Les relations humaines…, on ne peut se permettre de se cloitrer dans une vision ferme érigée en vérité absolue parce que c’est un tout et un rien en même temps; chacun ayant son point de vue en fonction de son vécu, celles des autres, sa perception, son degré de tolérance…Autant «d’items» en prendre en considération dans cette analyse qu’est l’être humain et ses relations avec autrui !

J’ai envie de parler de ces personnes qui ont les traits et le physique d’une femme (pour certaines), mais la voix et ou le tempérament d’un homme, oui il s’agit bien des « garçons manqués » ou des hommasses. En réalité, en chacun de nous, cohabitent un coté masculin et féminin. L’un ou l’autre est plus prononcé chez les uns et pas chez les autres. Scientifiquement, je crois même qu’on dit qu’au cours du développement du fœtus avant l’attribution définitive du sexe de l’enfant à naitre, tous les fœtus sont au féminin et c’est bien après qu’il reçoit le chromosome qui fera de lui un petit gars!

Les garçons manqués ont tendance à réprimer leurs qualités féminines pour développer les caractéristiques masculines. Chez eux, la douceur, la vulnérabilité et tous les sentiments attribués à l’éternel féminin sont synonymes de faiblesse.

Très méfiantes et jalouses de leur indépendance, ces femmes fortes se sentent plus en sécurité en camouflant ou en reniant leur féminité. Elles ont en fait peur d’être jugées, ou blessées. En même temps, elles aimeraient bien avoir des hommes virils pour se sentir plus femmes et se réconcilier avec elles mêmes.

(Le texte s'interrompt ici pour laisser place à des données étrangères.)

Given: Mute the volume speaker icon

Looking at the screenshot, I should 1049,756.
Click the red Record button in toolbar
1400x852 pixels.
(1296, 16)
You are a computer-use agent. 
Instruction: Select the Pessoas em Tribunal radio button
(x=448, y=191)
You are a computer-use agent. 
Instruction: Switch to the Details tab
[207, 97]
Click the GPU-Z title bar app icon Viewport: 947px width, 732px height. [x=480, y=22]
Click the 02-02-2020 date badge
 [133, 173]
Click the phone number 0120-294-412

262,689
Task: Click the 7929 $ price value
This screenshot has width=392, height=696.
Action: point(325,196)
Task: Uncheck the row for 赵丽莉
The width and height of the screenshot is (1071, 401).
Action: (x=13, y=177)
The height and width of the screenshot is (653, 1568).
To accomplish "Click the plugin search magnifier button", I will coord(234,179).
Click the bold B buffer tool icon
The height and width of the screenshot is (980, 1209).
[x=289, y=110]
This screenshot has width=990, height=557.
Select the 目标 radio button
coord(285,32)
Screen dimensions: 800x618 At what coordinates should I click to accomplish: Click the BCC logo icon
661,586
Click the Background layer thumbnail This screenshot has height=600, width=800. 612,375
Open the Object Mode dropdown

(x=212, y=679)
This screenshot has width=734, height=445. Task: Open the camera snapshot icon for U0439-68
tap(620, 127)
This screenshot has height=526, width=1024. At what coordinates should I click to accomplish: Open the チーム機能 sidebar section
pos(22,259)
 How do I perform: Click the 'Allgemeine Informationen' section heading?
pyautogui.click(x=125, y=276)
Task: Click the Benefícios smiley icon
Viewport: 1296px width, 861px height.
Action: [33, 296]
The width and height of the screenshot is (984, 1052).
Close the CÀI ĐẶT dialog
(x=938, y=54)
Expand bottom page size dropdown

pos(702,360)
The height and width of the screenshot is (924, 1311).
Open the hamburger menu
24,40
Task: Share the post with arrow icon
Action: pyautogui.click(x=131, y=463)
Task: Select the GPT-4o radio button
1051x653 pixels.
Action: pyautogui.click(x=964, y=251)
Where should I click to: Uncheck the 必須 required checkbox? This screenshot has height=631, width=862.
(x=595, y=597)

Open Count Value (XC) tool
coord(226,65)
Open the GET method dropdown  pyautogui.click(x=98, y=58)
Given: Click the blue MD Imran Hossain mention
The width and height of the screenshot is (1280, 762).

D’où vient cette tendance pour certaines à gommer leur féminité? Il suffit parfois d’observer le vécu de leurs mères et ou des femmes de leur entourage très proche. Notons néanmoins qu’il y a d’autres raisons que je ne développerai pas, parce que celle que j’ai retenue est la plus frappante et fait un peu l’unanimité

Dans nos sociétés africaines en majorité polygamiques révélées ou pas, les exemples ne manquent pas où des co épouses et ou maitresses se partagent le même mari ou homme. En dehors de la préférée, les autres naviguent de frustrations en déceptions. Les enfants, témoins impuissants observent et vivent ces injustices dans leur chair.

Les temps ayant changé, les filles ne veulent plus reproduire le même schéma que leur mère et ou tante. Elles refusent de jouer les victimes et certaines n’hésitent pas à faire vœu de célibat…Pour se protéger et éviter d’être des victimes à leur tour.

Il n’est pas aisé du tout d’être autre que ce qu’on est réellement au fond de soi; c’est fatiguant et ça pourrait indisposer à moyen ou à long terme. Alors, le mieux ne serait il pas d’être soi? On y gagne en sérénité. Pour cela il faut accepter d’être parfois vulnérable et surtout de se réconcilier avec cette partie de soi qui ressemble à notre mère et que l’on déteste…

La confiance s’avère être un atout majeur à surmonter: ressentir les émotions négatives; les gérer au fur et à mesure, surmonter également l’embarras causé par les sentiments féminins.

Il est important de retrouver l’équilibre entre le pôle masculin et féminin parce qu’il libère de la prison où nous enferme le conditionnement de notre enfance.